Proportional Counter - Operation

Operation

In a proportional counter the fill gas of the chamber is an inert gas which is ionised by incident radiation, and a quench gas to ensure each pulse discharge terminates; a common mixture is 90% argon, 10% methane, known as P-10. An ionizing particle entering the gas collides with a molecule of the inert gas and ionises it to produce an electron and a positively charged atom, commonly known as an "ion pair". As the charged particle travels through the chamber it leaves a trail of ion pairs along its trajectory, the number of which is proportional to the energy of the particle if it is fully stopped within the gas. Typically a 1 MeV stopped particle will create about 30,000 ion pairs.

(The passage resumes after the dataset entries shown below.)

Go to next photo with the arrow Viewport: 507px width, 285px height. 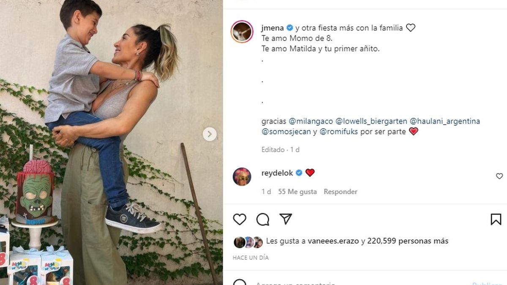pos(210,134)
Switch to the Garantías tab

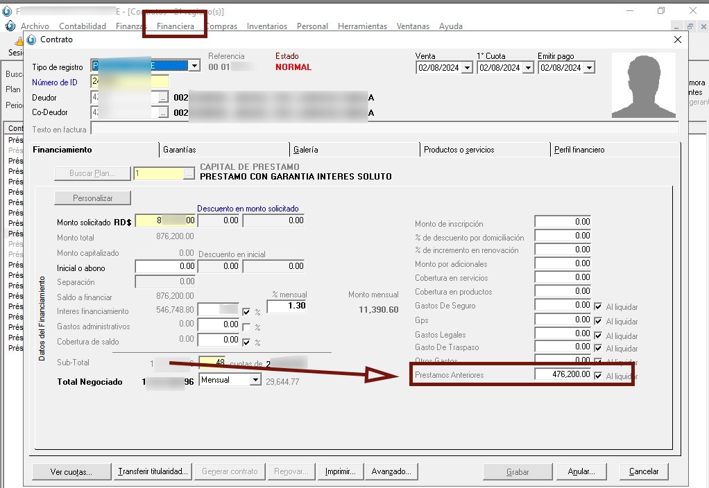pos(180,150)
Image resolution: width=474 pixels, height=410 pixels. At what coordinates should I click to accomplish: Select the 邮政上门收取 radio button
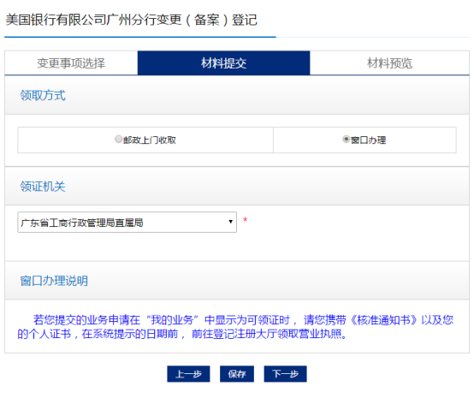118,139
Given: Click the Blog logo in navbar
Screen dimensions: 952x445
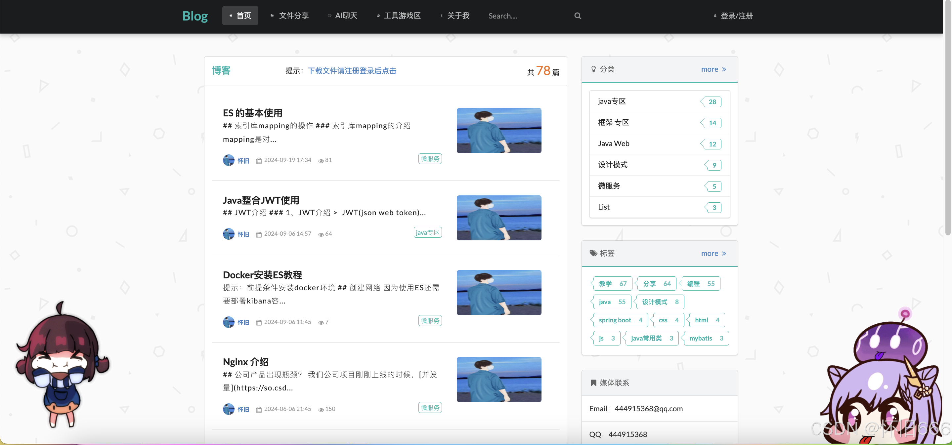Looking at the screenshot, I should click(x=195, y=16).
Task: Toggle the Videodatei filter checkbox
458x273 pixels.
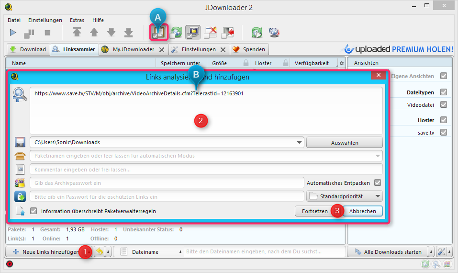Action: tap(444, 104)
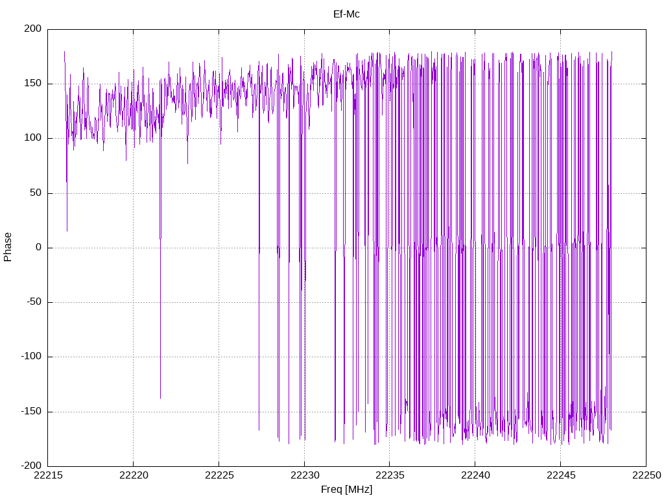Click the 100 y-axis tick label
Image resolution: width=664 pixels, height=498 pixels.
pyautogui.click(x=33, y=138)
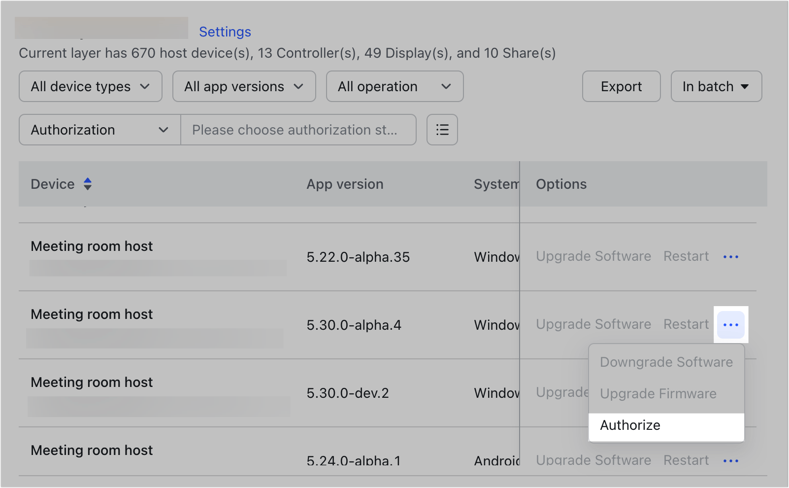Expand All operation dropdown
789x488 pixels.
(395, 86)
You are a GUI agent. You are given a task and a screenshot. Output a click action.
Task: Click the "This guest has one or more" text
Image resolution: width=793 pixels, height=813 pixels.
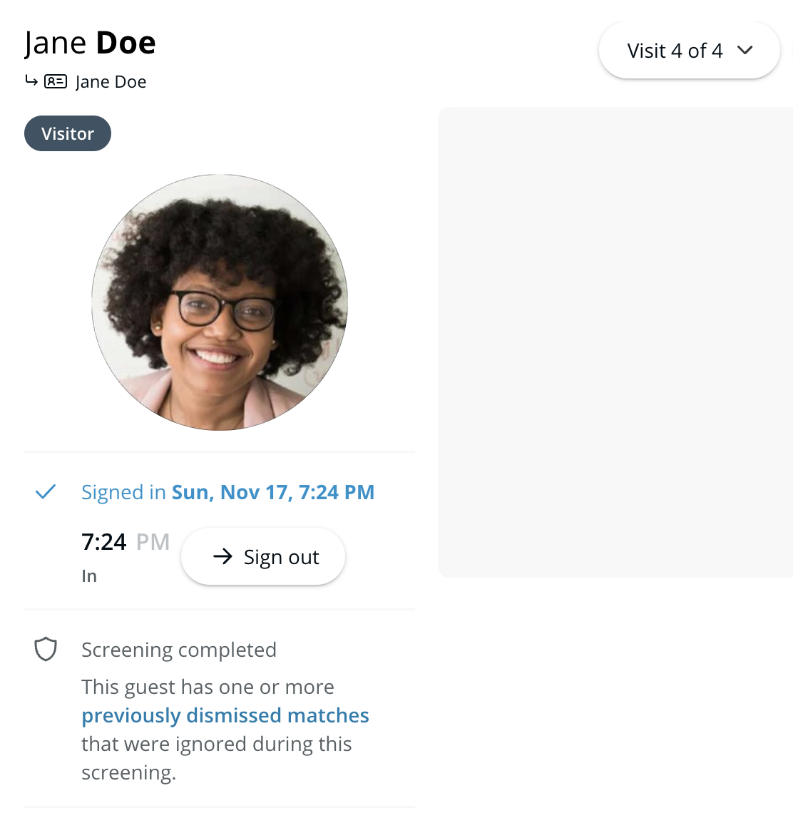point(208,687)
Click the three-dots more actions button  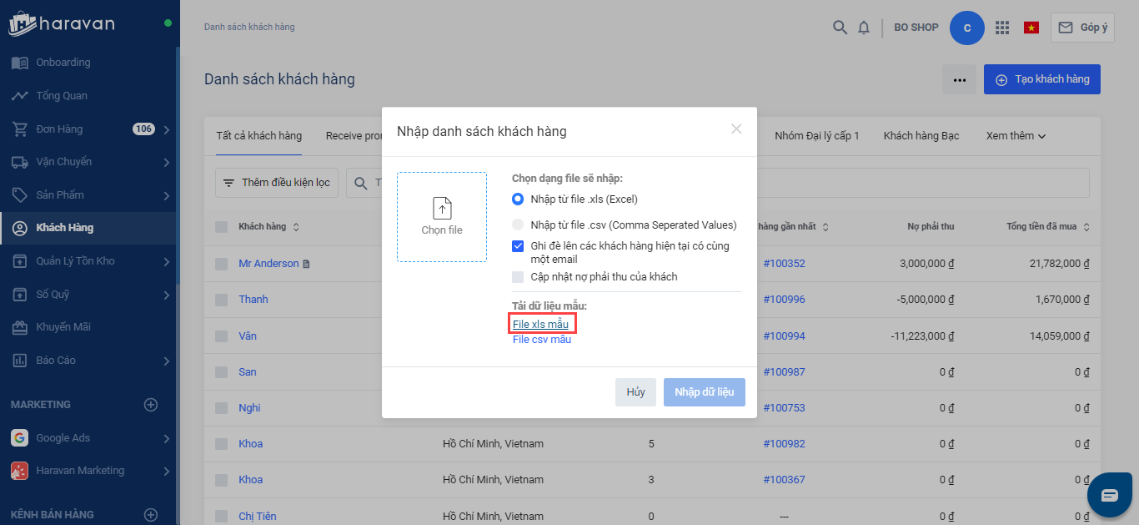959,79
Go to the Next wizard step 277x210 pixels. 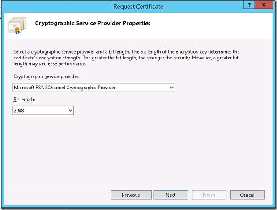171,195
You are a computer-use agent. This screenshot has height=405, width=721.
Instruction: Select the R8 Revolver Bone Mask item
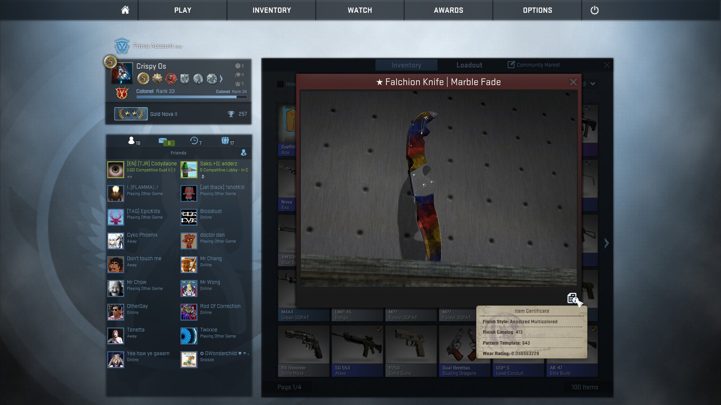303,351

The chamber geometry and the applied voltage is such that in most of the chamber the electric field strength is low and the chamber acts as an ion chamber. However, the field is strong enough to prevent re-combination of the ion pairs and causes positive ions to drift towards the cathode and electrons towards the anode. This is the "ion drift" region. In the immediate vicinity of the anode wire, the field strength becomes large enough to produce Townsend avalanches. This avalanche region occurs only fractions of a millimeter from the anode wire, which itself is of a very small diameter. The purpose of this is to use the multiplication effect of the avalanche produced by each ion pair. This is the "avalanche" region.

A key design goal is that each original ionising event due to incident radiation produces only one avalanche. This is to ensure proportionality between the number of original events and the total ion current. For this reason the applied voltage, the geometry of the chamber and the diameter of the anode wire are critical to ensure proportional operation. If avalanches start to self-multiply due to UV photons as they do in a Geiger-Muller tube, then the counter enters a region of "limited proportionality" until at a higher applied voltage the Geiger discharge mechanism occurs with complete ionisation of the gas enveloping the anode wire and consequent loss of particle energy information.

Therefore it can be said that the proportional counter has the key design feature of two distinct ionisation regions:

1. Ion drift region: in the outer volume of the chamber - creation of number ion pairs proportional to incident radiation energy.
2. Avalanche region: in the immediate vicinity of the anode - Charge amplification of ion pair currents, while maintaining localised avalanches.

The process of charge amplification greatly improves the signal-to-noise ratio of the detector and reduces the subsequent electronic amplification required.

In summary, the proportional counter is an ingenious combination of two ionisation mechanisms in the one chamber which finds wide practical use.